The manager of Lone Star Restaurant believes that the average wait time of the Saturday evening meal is 30 minutes. To test this belief, the manager selects 50 customers at random and computes the average wait time to be 34 minutes. Assume a population standard deviation of 12 minutes.

a. Find a 99% confidence interval for the mean wait time of a customer.
b. Do the data indicate that the mean wait time differs from 30 minutes at the 1% significance level?

a. Find table in the back of your statistics text labeled something like "areas under normal distribution" to find the proportion/probability (±.005) and its Z score.

99% = mean ± Z (SD) = 34 ± 2.575(12)

b. Z = (score-mean)/SEm

SEm = SD/√n

Use same table to find probability ≤ .01.

a. To find a 99% confidence interval for the mean wait time of a customer, we can use the formula:

Confidence Interval = Sample Mean ± (Z * (Population Standard Deviation / √n))

Where:
- Sample Mean is the average wait time of the sample (34 minutes)
- Z is the Z-score for the desired confidence level (in this case, 99%)
- Population Standard Deviation is the known standard deviation of the population (12 minutes)
- n is the sample size (50 customers)

First, we need to find the Z-score. The Z-score corresponding to a 99% confidence level is found using a standard normal distribution table or calculator, and it is approximately 2.576.

Plugging in the values, we get:

Confidence Interval = 34 ± (2.576 * (12 / √50))

Calculating this gives us a confidence interval of approximately (31.12, 36.88). Therefore, we can say with 99% confidence that the average wait time of a customer is between 31.12 minutes and 36.88 minutes.

b. To test whether the mean wait time differs from 30 minutes at the 1% significance level, we can use a hypothesis test. The null hypothesis (H0) is that the mean wait time is 30 minutes, and the alternative hypothesis (Ha) is that the mean wait time is different from 30 minutes.

We can use a t-test for this because the population standard deviation is unknown.
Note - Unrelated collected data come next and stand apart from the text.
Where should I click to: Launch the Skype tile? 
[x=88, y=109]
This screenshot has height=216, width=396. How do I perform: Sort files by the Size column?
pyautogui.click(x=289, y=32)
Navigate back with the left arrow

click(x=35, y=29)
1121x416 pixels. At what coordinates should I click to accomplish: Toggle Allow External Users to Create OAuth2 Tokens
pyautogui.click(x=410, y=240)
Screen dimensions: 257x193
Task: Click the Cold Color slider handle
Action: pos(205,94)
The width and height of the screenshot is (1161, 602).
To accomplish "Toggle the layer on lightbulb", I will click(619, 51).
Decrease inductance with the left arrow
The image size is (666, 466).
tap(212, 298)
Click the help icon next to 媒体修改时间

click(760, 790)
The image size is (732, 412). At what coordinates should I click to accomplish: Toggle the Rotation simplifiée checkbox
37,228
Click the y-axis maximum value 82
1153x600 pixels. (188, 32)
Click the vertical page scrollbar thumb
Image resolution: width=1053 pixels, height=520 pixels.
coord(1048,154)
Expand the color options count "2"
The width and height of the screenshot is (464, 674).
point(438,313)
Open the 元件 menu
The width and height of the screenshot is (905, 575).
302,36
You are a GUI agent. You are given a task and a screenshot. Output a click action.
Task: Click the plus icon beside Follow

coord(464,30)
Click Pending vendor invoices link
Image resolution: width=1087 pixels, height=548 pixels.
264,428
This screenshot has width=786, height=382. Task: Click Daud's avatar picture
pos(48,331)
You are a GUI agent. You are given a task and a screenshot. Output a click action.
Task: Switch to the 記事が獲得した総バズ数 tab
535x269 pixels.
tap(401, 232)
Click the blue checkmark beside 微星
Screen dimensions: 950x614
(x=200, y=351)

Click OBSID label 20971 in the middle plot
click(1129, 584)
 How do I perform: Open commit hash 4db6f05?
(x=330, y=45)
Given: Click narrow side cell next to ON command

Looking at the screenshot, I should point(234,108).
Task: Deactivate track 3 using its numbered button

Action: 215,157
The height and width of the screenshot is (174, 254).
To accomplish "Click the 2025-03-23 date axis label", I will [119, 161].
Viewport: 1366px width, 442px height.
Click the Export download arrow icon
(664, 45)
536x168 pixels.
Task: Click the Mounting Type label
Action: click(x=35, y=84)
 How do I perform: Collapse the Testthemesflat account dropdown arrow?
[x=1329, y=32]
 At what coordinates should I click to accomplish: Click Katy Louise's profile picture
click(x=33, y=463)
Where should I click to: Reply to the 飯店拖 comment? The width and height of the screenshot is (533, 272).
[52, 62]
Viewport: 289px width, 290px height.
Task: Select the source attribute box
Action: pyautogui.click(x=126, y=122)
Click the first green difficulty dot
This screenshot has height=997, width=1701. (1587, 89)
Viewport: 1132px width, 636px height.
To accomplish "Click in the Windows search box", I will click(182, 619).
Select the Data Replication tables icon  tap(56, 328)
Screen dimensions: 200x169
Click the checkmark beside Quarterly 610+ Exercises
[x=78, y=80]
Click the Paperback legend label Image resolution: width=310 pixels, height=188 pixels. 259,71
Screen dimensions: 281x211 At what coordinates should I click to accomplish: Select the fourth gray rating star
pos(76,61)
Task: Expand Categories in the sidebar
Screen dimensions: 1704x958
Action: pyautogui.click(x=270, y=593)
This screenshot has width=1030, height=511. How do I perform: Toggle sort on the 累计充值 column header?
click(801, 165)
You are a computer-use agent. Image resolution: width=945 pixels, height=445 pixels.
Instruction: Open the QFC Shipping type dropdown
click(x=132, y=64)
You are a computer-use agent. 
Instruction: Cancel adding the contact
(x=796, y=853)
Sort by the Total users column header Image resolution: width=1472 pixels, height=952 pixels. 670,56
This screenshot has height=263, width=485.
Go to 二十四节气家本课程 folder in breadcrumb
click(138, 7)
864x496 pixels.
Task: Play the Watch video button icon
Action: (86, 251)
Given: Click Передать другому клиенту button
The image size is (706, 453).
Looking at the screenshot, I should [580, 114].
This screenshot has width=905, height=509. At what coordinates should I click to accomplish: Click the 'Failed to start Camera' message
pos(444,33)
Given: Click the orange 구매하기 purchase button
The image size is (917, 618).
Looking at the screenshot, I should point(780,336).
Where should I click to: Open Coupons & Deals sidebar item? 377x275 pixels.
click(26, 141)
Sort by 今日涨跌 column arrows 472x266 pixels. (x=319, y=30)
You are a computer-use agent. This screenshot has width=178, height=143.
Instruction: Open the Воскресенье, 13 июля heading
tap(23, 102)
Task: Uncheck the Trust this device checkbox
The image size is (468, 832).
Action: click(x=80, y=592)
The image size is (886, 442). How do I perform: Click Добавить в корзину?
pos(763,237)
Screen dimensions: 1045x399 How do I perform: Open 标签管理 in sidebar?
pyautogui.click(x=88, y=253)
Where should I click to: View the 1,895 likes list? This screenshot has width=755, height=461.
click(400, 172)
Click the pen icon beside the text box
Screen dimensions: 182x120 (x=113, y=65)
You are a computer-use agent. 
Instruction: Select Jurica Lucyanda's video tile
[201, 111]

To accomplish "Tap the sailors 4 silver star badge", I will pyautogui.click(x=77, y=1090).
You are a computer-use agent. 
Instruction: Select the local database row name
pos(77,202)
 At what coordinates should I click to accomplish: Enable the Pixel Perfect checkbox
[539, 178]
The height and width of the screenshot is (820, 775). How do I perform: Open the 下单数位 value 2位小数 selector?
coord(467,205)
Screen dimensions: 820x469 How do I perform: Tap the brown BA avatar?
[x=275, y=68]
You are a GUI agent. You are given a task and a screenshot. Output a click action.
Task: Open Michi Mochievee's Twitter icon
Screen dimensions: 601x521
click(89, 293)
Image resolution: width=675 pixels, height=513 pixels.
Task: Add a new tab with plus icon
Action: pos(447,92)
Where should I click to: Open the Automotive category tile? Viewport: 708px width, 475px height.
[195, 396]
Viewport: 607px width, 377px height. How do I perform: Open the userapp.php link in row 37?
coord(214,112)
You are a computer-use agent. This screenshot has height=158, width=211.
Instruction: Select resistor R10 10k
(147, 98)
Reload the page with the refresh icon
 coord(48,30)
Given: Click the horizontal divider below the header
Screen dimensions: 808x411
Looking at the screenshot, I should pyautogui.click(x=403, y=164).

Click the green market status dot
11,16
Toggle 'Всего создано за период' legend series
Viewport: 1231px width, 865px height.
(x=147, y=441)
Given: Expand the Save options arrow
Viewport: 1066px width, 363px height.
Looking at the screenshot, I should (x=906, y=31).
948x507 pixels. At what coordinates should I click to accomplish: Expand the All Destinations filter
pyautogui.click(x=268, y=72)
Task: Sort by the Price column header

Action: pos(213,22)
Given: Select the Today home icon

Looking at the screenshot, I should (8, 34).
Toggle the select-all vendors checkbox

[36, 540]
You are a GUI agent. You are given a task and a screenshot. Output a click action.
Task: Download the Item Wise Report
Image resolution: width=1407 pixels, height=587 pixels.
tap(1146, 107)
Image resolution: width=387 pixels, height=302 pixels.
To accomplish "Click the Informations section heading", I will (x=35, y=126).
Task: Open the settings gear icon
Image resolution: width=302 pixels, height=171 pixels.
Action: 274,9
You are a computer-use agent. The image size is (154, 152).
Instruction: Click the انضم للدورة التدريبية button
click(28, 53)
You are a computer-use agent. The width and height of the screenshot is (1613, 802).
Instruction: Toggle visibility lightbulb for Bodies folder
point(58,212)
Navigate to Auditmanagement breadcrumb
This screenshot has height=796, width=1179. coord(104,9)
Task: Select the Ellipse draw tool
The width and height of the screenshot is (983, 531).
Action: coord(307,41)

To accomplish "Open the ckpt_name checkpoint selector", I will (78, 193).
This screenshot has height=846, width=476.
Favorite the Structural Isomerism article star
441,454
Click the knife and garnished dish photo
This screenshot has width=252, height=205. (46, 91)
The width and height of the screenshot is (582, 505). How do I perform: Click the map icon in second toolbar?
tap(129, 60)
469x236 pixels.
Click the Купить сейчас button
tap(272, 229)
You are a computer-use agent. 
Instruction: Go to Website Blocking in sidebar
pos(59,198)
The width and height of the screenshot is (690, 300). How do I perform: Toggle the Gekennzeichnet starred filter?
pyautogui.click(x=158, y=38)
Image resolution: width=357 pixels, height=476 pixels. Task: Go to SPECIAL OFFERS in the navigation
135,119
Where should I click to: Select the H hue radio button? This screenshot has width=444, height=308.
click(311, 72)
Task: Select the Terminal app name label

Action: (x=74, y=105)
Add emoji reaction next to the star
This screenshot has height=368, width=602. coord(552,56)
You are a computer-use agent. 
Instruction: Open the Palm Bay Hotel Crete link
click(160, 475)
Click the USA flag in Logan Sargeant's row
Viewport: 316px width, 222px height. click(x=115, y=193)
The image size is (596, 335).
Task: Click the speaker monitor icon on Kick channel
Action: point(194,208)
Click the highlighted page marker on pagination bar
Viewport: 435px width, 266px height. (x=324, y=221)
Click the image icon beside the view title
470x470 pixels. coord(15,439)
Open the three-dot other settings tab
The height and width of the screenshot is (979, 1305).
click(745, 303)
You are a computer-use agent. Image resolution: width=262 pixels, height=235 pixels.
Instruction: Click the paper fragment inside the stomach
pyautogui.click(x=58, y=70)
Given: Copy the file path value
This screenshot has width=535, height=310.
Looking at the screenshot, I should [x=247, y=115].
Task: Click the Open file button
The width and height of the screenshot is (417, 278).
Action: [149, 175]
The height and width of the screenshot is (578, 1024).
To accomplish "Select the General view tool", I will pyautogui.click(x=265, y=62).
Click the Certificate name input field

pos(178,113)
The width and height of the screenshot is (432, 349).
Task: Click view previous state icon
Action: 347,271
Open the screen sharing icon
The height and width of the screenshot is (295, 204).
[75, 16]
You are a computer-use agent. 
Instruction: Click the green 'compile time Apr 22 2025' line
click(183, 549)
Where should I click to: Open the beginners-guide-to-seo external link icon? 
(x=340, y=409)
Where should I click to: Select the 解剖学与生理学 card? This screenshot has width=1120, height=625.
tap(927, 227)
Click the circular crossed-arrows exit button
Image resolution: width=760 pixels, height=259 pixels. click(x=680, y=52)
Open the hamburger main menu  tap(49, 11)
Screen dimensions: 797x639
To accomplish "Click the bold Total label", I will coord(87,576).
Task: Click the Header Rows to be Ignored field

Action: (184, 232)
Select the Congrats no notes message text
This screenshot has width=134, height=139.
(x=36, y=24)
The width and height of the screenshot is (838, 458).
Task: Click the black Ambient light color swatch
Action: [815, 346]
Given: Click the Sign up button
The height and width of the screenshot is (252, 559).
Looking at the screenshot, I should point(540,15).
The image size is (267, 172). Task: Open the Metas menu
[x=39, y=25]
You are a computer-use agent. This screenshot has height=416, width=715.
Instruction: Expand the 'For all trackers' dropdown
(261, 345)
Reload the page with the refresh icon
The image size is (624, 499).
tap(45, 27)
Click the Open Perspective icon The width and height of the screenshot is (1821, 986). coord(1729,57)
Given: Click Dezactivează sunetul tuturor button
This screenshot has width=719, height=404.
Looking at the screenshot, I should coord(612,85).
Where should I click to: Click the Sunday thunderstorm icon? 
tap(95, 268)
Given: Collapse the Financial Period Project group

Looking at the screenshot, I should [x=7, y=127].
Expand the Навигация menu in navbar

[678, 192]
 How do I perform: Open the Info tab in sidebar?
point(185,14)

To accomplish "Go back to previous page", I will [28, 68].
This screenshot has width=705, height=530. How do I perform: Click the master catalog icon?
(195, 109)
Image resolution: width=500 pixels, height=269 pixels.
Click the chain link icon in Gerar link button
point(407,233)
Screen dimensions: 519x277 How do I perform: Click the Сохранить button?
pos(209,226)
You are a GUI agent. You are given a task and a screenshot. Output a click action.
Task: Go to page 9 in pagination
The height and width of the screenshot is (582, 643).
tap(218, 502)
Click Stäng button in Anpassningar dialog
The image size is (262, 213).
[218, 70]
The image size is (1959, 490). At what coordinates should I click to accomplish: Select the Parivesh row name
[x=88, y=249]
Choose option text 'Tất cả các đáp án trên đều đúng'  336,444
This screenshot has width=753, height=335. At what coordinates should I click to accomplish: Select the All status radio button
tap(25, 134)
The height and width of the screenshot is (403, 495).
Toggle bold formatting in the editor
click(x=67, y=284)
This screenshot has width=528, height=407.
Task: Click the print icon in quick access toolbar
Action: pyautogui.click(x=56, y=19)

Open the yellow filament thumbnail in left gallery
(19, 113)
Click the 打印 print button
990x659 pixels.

The t-test statistic is calculated using the formula:

t = (Sample Mean - Population Mean) / (Sample Standard Deviation / √n)

Where:
- Sample Mean is the average wait time of the sample (34 minutes)
- Population Mean is the assumed mean wait time (30 minutes)
- Sample Standard Deviation is the standard deviation of the sample
- n is the sample size (50 customers)

Since the population standard deviation is unknown, we use the sample standard deviation. The formula for sample standard deviation is:

Sample Standard Deviation = Population Standard Deviation / √n

Plugging in the values, we get:

t = (34 - 30) / (12 / √50)

Calculating this gives us a t-value of approximately 1.76.

We then compare this t-value to the critical t-value at the 1% significance level with (n-1) degrees of freedom (49 degrees of freedom in this case). If the calculated t-value is greater than the critical t-value or less than the negative of the critical t-value, we reject the null hypothesis.

Looking up the critical t-value at the 1% significance level with 49 degrees of freedom gives us approximately ±2.68.

Since our calculated t-value (1.76) is not greater than 2.68 or less than -2.68, we fail to reject the null hypothesis. Therefore, there is not enough evidence to conclude that the mean wait time differs from 30 minutes at the 1% significance level.